For container interface details, see Advanced Validator Interface. For backend infrastructure, see Execution Backends. For retention policies, see Submissions (Data Model).
The Execution Bundle¶
Every advanced validation run creates an execution bundle — a directory in storage containing everything the container needs:
runs/{org_id}/{run_id}/
├── input.json # Input envelope (validator config, file URIs, callback info)
├── <submission file> # Copy of the submission content (see below)
└── output.json # Written by the container after execution
The submission file name and format depend on the validator type. For example, an EnergyPlus run might contain model.epjson or model.idf, while an FMU run references the FMU model via URI in the envelope rather than copying it into the bundle. Each validator's launcher determines what gets written here.
The bundle path uses the org ID prefix for multi-tenant isolation. Both Docker Compose (file://) and GCP (gs://) backends follow this same structure.
Why We Copy the Submission¶
The execution backend copies the submission content into the bundle rather than referencing the original location. There are three reasons for this:
1. The container can't read from the database. Submissions are often stored inline in the Submission.content database field, not as files on disk. The container has no database access, so the content must be written to storage where the container can read it.
2. Isolation from concurrent changes. If the original submission were purged mid-run (possible with DO_NOT_STORE retention and unlucky timing), the container would fail trying to read a deleted file. The copy ensures the container always has the data it needs for the duration of the run.
3. Debuggability. When investigating a failed run, all inputs and outputs live in one directory. You can inspect exactly what the container received without cross-referencing other storage locations.

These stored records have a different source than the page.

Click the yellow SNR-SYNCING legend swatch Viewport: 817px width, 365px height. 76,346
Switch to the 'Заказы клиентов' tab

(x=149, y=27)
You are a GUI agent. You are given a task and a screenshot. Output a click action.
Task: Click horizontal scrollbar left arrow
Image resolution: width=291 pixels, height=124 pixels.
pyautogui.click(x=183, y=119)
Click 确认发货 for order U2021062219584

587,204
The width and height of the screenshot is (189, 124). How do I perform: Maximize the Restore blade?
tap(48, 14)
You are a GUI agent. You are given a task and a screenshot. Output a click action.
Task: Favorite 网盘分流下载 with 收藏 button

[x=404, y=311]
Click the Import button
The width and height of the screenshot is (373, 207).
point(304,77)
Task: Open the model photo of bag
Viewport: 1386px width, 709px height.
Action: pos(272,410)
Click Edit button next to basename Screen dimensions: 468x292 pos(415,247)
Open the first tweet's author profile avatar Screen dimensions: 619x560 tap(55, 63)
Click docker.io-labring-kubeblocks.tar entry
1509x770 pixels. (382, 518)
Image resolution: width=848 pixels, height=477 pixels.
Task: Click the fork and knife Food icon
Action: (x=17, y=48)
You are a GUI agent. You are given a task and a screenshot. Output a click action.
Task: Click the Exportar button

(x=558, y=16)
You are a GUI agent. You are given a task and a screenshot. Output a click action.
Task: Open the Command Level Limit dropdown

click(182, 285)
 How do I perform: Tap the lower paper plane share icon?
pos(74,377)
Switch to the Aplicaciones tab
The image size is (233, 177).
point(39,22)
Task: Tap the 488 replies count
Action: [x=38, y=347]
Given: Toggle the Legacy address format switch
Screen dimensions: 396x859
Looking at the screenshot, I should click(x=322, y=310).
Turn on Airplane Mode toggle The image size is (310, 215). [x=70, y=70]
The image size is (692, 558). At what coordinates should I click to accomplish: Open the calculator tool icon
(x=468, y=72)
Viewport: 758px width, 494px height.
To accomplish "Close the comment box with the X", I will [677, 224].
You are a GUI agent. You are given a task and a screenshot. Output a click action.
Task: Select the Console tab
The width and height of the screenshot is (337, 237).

The downside is storage duplication, especially on GCP where both the original and copy may live in the same GCS bucket. We've considered referencing the original URI instead (see below), but the complexity isn't worth the marginal cost saving.
Data Flow¶
Docker Compose (Synchronous)¶
1. Celery worker receives validation task
2. DockerComposeExecutionBackend.execute():
a. Reads submission content from DB
b. Writes copy to file:///app/storage/runs/{org}/{run}/{filename}
c. Builds input envelope, writes to runs/{org}/{run}/input.json
d. Spawns Docker container (blocking)
e. Container reads input, writes output.json
f. Worker reads output.json, processes results
3. Step completes → queue_submission_purge() called
GCP Cloud Run (Asynchronous)¶
1. Celery worker receives validation task
2. GCPExecutionBackend.execute() → Cloud Run launcher:
a. Reads submission content from DB
b. Uploads copy to gs://bucket/runs/{org}/{run}/model.epjson
c. Builds input envelope, uploads to gs://bucket/runs/{org}/{run}/input.json
d. Triggers Cloud Run Job (non-blocking)
e. Returns immediately with pending status
3. Container runs in Cloud Run, writes output to GCS
4. Container POSTs callback to worker service
5. ValidationCallbackService processes results
6. Run finalized → _queue_purge_if_do_not_store() called
Cleanup and Retention¶
After a run completes, the execution bundle needs to be cleaned up according to the submission's retention policy. There are two cleanup mechanisms:
Submission Purging (Primary)¶
When Submission.purge_content() runs (triggered by retention expiration or DO_NOT_STORE policy), it:
- Deletes the original submission content (DB field and/or
input_file) - Calls
_delete_run_files(run)for every related validation run _delete_run_files()callsstorage.delete_prefix(f"runs/{org_id}/{run_id}/")which removes the entire execution bundle
This is storage-agnostic — it works for both local filesystem and GCS.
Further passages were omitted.